TEXTO DEL DOCUMENTO
Ese deslumbramiento fue decisivo para que en 1961 Almendros decidiera abandonar la Cuba castrista y se fuera a vivir a Francia, en concreto a París. Su sueño vital y profesional seguía siendo el cine, pero durante tres años no logró participar en ningún proyecto cinematográfico, por lo que tuvo que sobrevivir como pudo, con trabajos que nada tenían que ver con su auténtica vocación. En aquel difícil y complicado periodo, Almendros llegó a estar prácticamente convencido de que nunca más volvería a rodar.
Sin embargo, en 1964 un hecho fortuito cambiaría su vida ya para siempre. Casi por casualidad, Almendros estaba una mañana siguiendo como espectador anónimo el rodaje de un sketch de la película París visto por..., que estaba filmando Éric Rohmer. El director de fotografía del sketch se había peleado instantes antes con Rohmer y había decidido abandonar el rodaje. Parecía que la filmación se detendría entonces indefinidamente, pero justo en aquel momento Almendros se acercó a Rohmer y se ofreció tímidamente como posible sustituto, diciéndole: «Yo soy operador». Rohmer aceptó de inmediato su propuesta de colaboración y poco después le contrató, tras haber comprobado rápidamente lo bien que manejaba la cámara. A partir de entonces, Almendros ya no dejaría de trabajar nunca como camarógrafo. Su sueño de poder dedicarse profesionalmente al cine se había hecho finalmente realidad.

EXTRACTO DE DATOS

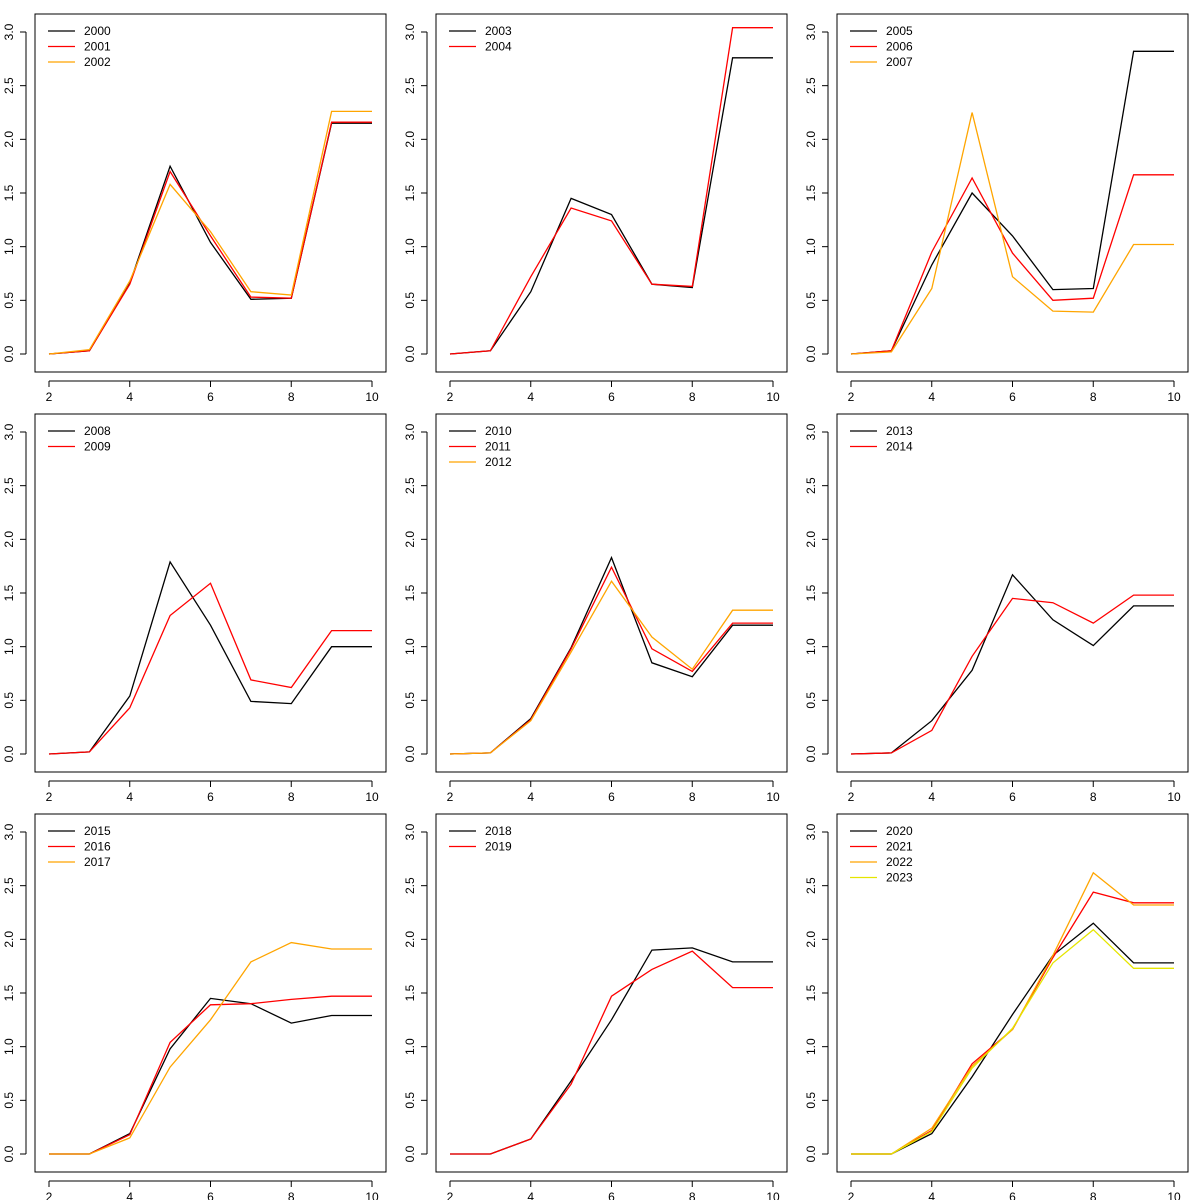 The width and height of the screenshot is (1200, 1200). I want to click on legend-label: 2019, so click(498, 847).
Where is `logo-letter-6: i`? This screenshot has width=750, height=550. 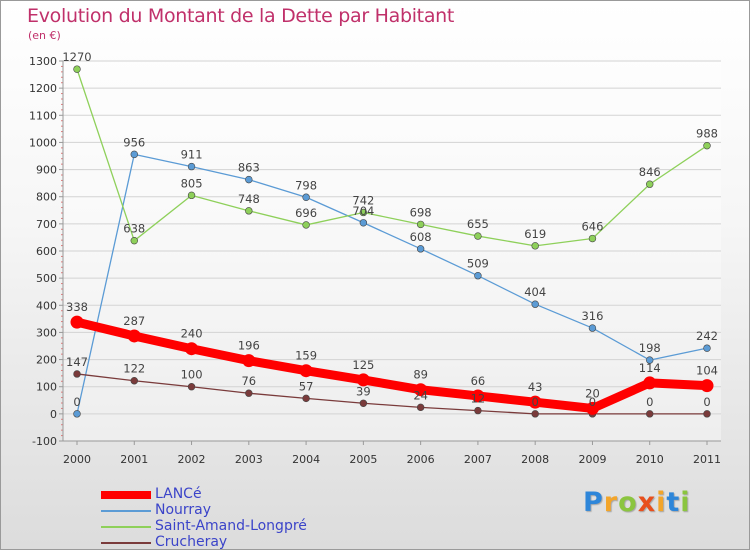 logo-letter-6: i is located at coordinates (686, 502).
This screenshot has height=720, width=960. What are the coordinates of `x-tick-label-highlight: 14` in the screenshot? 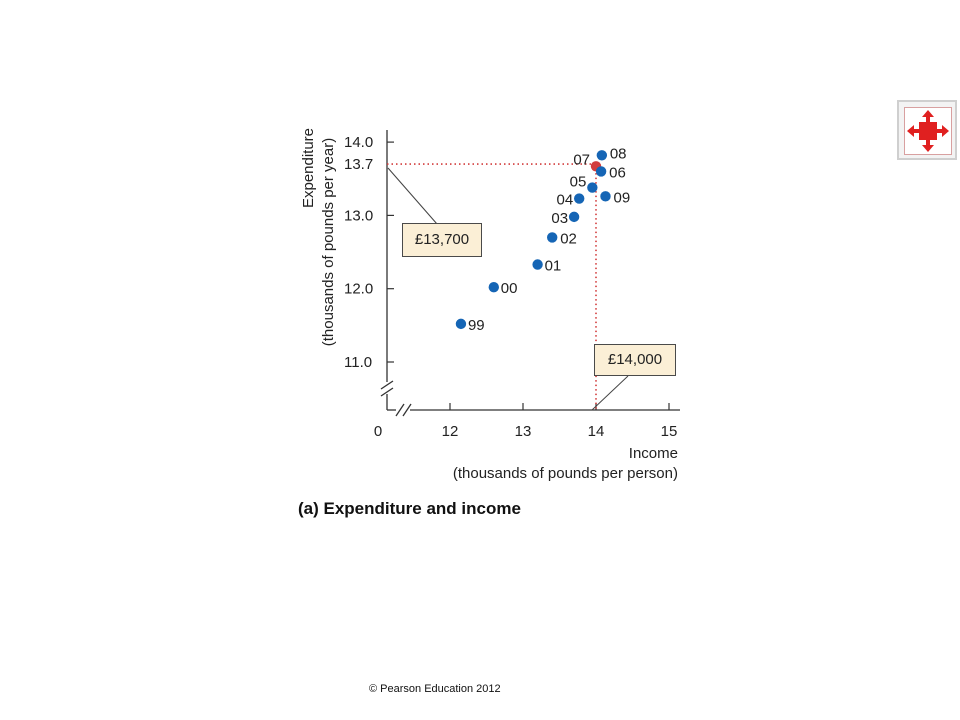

TAREAS PROPUESTAS
**A)** Resume de forma más breve el párrafo del texto sobre Almendros que empieza con «Ese deslumbramiento fue decisivo» y conserva sus datos principales.
**B)** Traduce al inglés esta oración del texto sobre Almendros: «A partir de entonces, Almendros ya no dejaría de trabajar nunca como camarógrafo».
**C)** Escribe la continuación del texto sobre Almendros a partir de su última oración.
El material procede de una fuente distinta.

RESPUESTAS
**A)** En 1961 Almendros dejó la Cuba castrista y se instaló en París. Aunque el cine seguía siendo su sueño, durante tres años no logró participar en ninguna película. Sobrevivió con empleos ajenos a su vocación y llegó a creer que nunca volvería a rodar.

**B)** From then on, Almendros would never stop working as a cameraman.

**C)**
Su primer largometraje completo como operador jefe sería La coleccionista, de nuevo con Rohmer, con quien trabajaría en varias películas, al igual que con Truffaut, con quien rodó El pequeño salvaje, Las dos inglesas y el amor o Vivamente el domingo, entre otras. Siempre que tuvo ocasión, Almendros mostró de manera reiterada la gran admiración que sentía por esos dos maravillosos directores. En el caso concreto de Truffaut, esa fascinación fue siempre acompañada además por un profundo afecto personal.
«Truffaut era en el trabajo el hombre más amable y equilibrado que se pueda concebir. El humanismo implícito en toda su obra guardaba un perfecto paralelismo con su vida», escribió Almendros en su libro autobiográfico Días de una cámara, prologado, precisamente, por el propio Truffaut. En cierta manera, los dos eran almas gemelas, pues de ambos se destacó siempre su trato afable y respetuoso, su humildad, su sencillez y su generosidad.
Más allá de Francia, ya al otro lado del Atlántico, el director con el que más trabajó Almendros fue el norteamericano Robert Benton, con quien por ejemplo rodaría la oscarizada Kramer contra Kramer. Otros realizadores con los que colaboró a lo largo de su carrera fueron Barbet Schroeder, Roberto Rossellini, Vicente Aranda, Alan J. Pakula, Mike Nichols o Martin Scorsese, entre otros. De su trayectoria profesional merecen ser destacados también dos excelentes documentales en los que denunció con gran valentía la falta de libertades de la Cuba castrista. El primero, Conducta impropia, lo codirigió en 1984 con Orlando Jiménez Leal. El segundo, Nadie escuchaba, lo codirigió cuatro años después con Jorge Ulla.
Almendros fue, además, uno de los primeros españoles en ganar un Óscar. Lo obtuvo en 1979 como responsable de la bellísima fotografía de la película Días del cielo, dirigida por Terrence Malick. Con posterioridad, dos años después, lograría el César por su sobresaliente trabajo en El último metro, de Truffaut. A lo largo de su vida, Almendros tuvo más reconocimientos, pero los dos citados tienen el valor añadido de haberle sido concedidos en los dos países en donde más trabajó, más se le admiró y más se le quiso, Estados Unidos y Francia.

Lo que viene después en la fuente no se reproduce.